2月24日:自動車衝突事件

2月24日(月):自動車衝突事件

 昨日に引き続き、今日もニュースから。名古屋で繁華街の歩道に自動車が突進して十数人の人が怪我をしたというニュースを聞いた。犯人は、その少し前にレンタカーで車を借り、殺すつもりで突っ込んだと証言しているそうだ。確か、30歳代の男性で、無職だと報道されていたように思う。
 死者が出なかったのは不幸中の幸いであるが、本当に殺してしまうか負傷させるところで終わるかは、恐らく犯人の超自我、良心の影響があるのではないかと僕は考えている。いずれにしても、それが犯罪であるという点では違いはないのだけど。
 この事件の結末は、彼の運転する車が街路樹か何かに衝突することで終わる。つまり、自らが負傷することで終わりを告げるわけだ。従って、自殺とか自傷行為の色合いを僕は強く感じてしまう。
 また、この手段も興味深い。彼は無職だそうだが、レンタカーの料金はどうしたのだろう。僕はその辺りの値段は詳しくないのだが、レンタカーで一日車を借りるのとサバイバルナイフを購入するのと、どれほどの差があるだろうか。僕の勝手な憶測では、彼はどちらの手段も経済的には可能だったと思う。でも、なぜ彼は、路上でサバイバルナイフを振り回すというような事件ではなく、自動車で突っ込むという手段を選んだのだろう。
 僕はこう思う。彼には防御壁が必要だったのだと。ナイフを振り回すというようなやり方は、それだけ自分は無防備であるわけだ。だから武器よりも防御の方を彼はより必要とする人だったのかもしれないと思う。
 いずれにしても、事件は事件であり、罪は罪だ。彼は刑に服することになるだろう。精神鑑定なんかも施されるだろう。
 精神鑑定と言えば、それは刑を軽減するものだと考えている人も多いように思うが、決してそうではなく、刑を確定するためにするものだ。実際に刑を決めるのは裁判官であって精神鑑定医ではないのだ。ドイツでは各裁判所に複数の精神鑑定医が所属していて、どの事件であっても精神鑑定が実施されるのだそうだ。僕はそれが普通だと思う。日本では事件の種類によって精神鑑定が必要かどうかが決定されるようだが、それでは裁判の公平性が損なわれるように僕は思う。
 それはさておき、今のところ犯罪事件を起こすことなく、それなりに善良な市民の顔をして暮らしている我々も、衝動をうまくコントロールできているおかげで彼のようなことはしないのだが、一つ精神の水準が低下すれば、彼と同じものを持っているということに気づくだろう。自分にも同じものがあるということを我々は知るべきだと僕は思う。

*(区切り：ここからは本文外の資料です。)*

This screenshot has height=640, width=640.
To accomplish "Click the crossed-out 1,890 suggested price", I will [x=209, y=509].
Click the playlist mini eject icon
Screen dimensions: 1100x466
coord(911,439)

(寺戸順司―高槻カウンセリングセンター代表・カウンセラー)

(付記)
 人を殺そうと決める。繁華街で車を暴走させる。これは非常に合理的なやり方なのである。人間が合理的になればなるほど、それらの行為を機械的に行うことができるようになると、僕は考える。つまり、合理的にやっていくとは、感情抜きで行うということである。この犯人はそれをしたのだと思う。